▶ Page excerpt:

☆ ☆ ☆

In-hospital counselling can save lives of opioid heart patients in London
Injection drug users account for a high number of heart surgery patients in London.
Cardiac surgeons in London, Ont., are facing an unusually high number of patients with endocarditis, an infection of their heart valves, related to the injection drug use of opioids. The problem prompted scientists at the Lawson Health Research Institute and Western University to look at how to best treat the patients and improve their chances of survival.
"In London, basically 55 per cent of all the cases of endocarditis are associated with injection drug use, markedly higher than what's seen elsewhere," said Dr. Michael Silverman, author of the study, Lawson scientist and chair of infectious diseases for Western's Schulich School of Medicine & Dentistry, LHSC and St. Joseph's.
"It's really causing a significant burden to the community. It's really affecting the hospitals in terms of these patients have required long periods of intravenous antibiotics and often surgery."
Still, slightly more than one in three of the patients with a history of injection drug use succumbed to the infection, according to the study.
"We thought it was very important that we study what's going on here and how we can treat them better and improve outcomes," said Silverman.
A medical dilemma
Doctors have debated the benefits of surgery for injection drug users.
"In patients who aren't injection drug users, there's a strong consensus that, yes, we should operate when they need it," said Silverman.

☆ ☆ ☆

▶ Problem description: Copy word for word everything in the article on endocarditis among injection drug users in London from "Still, slightly more" down to "injection drug users.".

☆ ☆ ☆

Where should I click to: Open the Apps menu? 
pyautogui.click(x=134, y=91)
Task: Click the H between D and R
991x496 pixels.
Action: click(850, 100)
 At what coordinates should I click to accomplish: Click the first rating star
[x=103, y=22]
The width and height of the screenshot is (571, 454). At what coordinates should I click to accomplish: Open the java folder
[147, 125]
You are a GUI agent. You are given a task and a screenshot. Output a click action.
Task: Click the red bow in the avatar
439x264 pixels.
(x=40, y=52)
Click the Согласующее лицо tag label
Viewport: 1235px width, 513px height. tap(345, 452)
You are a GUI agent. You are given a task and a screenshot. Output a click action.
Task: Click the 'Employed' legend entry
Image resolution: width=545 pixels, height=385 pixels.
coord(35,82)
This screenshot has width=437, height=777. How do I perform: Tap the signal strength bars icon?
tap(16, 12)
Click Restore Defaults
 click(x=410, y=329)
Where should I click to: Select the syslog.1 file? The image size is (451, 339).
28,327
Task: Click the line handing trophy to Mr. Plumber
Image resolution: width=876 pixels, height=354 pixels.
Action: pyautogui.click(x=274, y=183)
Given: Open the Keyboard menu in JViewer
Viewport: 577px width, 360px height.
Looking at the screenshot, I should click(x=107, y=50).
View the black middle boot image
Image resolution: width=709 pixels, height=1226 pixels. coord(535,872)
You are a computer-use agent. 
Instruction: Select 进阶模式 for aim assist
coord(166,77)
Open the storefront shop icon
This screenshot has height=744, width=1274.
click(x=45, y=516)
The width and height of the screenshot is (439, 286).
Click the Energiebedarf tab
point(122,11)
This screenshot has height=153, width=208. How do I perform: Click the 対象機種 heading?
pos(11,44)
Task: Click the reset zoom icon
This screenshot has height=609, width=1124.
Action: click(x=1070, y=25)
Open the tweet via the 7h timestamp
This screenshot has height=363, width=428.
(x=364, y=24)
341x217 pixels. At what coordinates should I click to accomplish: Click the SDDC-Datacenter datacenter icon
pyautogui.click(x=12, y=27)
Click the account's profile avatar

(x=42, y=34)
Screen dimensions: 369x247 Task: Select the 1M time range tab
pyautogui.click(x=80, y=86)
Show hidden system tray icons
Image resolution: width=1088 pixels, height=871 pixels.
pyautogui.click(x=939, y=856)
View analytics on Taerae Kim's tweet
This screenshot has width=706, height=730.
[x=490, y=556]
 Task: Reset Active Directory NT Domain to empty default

☆ ☆ ☆

▶ Response to this exercise:
Still, slightly more than one in three of the patients with a history of injection drug use succumbed to the infection, according to the study.
"We thought it was very important that we study what's going on here and how we can treat them better and improve outcomes," said Silverman.
A medical dilemma
Doctors have debated the benefits of surgery for injection drug users.